* _Exercise description_
Beginning with the line where "Image resolution: width=441" appears, restate the lines word for word through the last one in the listing.

* _Material shown_

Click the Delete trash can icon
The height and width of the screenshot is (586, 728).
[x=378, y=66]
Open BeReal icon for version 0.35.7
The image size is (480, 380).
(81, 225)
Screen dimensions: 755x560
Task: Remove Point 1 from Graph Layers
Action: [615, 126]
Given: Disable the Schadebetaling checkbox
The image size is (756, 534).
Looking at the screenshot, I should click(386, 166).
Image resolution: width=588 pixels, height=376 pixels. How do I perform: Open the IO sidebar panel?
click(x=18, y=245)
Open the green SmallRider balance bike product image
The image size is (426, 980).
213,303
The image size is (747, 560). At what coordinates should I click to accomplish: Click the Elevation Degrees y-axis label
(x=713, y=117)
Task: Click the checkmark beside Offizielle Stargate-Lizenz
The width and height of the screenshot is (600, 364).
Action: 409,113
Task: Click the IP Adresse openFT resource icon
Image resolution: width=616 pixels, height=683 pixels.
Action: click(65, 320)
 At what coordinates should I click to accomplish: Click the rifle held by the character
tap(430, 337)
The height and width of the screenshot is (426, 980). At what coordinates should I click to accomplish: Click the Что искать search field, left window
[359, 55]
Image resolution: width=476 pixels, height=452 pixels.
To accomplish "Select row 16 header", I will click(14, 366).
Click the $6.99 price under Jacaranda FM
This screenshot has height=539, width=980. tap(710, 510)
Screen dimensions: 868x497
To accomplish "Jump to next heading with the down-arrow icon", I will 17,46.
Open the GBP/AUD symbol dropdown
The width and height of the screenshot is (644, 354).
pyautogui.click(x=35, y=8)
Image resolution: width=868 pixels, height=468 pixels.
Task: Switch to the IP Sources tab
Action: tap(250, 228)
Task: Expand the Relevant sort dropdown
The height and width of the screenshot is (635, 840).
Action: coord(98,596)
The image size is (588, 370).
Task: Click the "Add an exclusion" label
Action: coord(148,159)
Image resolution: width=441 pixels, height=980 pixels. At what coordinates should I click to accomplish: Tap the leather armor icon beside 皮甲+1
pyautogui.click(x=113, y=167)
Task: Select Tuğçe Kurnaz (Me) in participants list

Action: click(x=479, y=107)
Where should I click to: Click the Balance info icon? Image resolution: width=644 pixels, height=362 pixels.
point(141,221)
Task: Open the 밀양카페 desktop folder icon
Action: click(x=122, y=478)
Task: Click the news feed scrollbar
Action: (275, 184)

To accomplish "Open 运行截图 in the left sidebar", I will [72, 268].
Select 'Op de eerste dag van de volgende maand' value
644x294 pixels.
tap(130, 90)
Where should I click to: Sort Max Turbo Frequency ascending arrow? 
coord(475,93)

* _Answer box_
Image resolution: width=441 pixels, height=980 pixels. At what coordinates should I click to accomplish: Tap the leather armor icon beside 皮甲+1
pyautogui.click(x=113, y=167)
Task: Select Tuğçe Kurnaz (Me) in participants list

Action: click(x=479, y=107)
Where should I click to: Click the Balance info icon? Image resolution: width=644 pixels, height=362 pixels.
point(141,221)
Task: Open the 밀양카페 desktop folder icon
Action: click(x=122, y=478)
Task: Click the news feed scrollbar
Action: (275, 184)

To accomplish "Open 运行截图 in the left sidebar", I will [72, 268].
Select 'Op de eerste dag van de volgende maand' value
644x294 pixels.
tap(130, 90)
Where should I click to: Sort Max Turbo Frequency ascending arrow? 
coord(475,93)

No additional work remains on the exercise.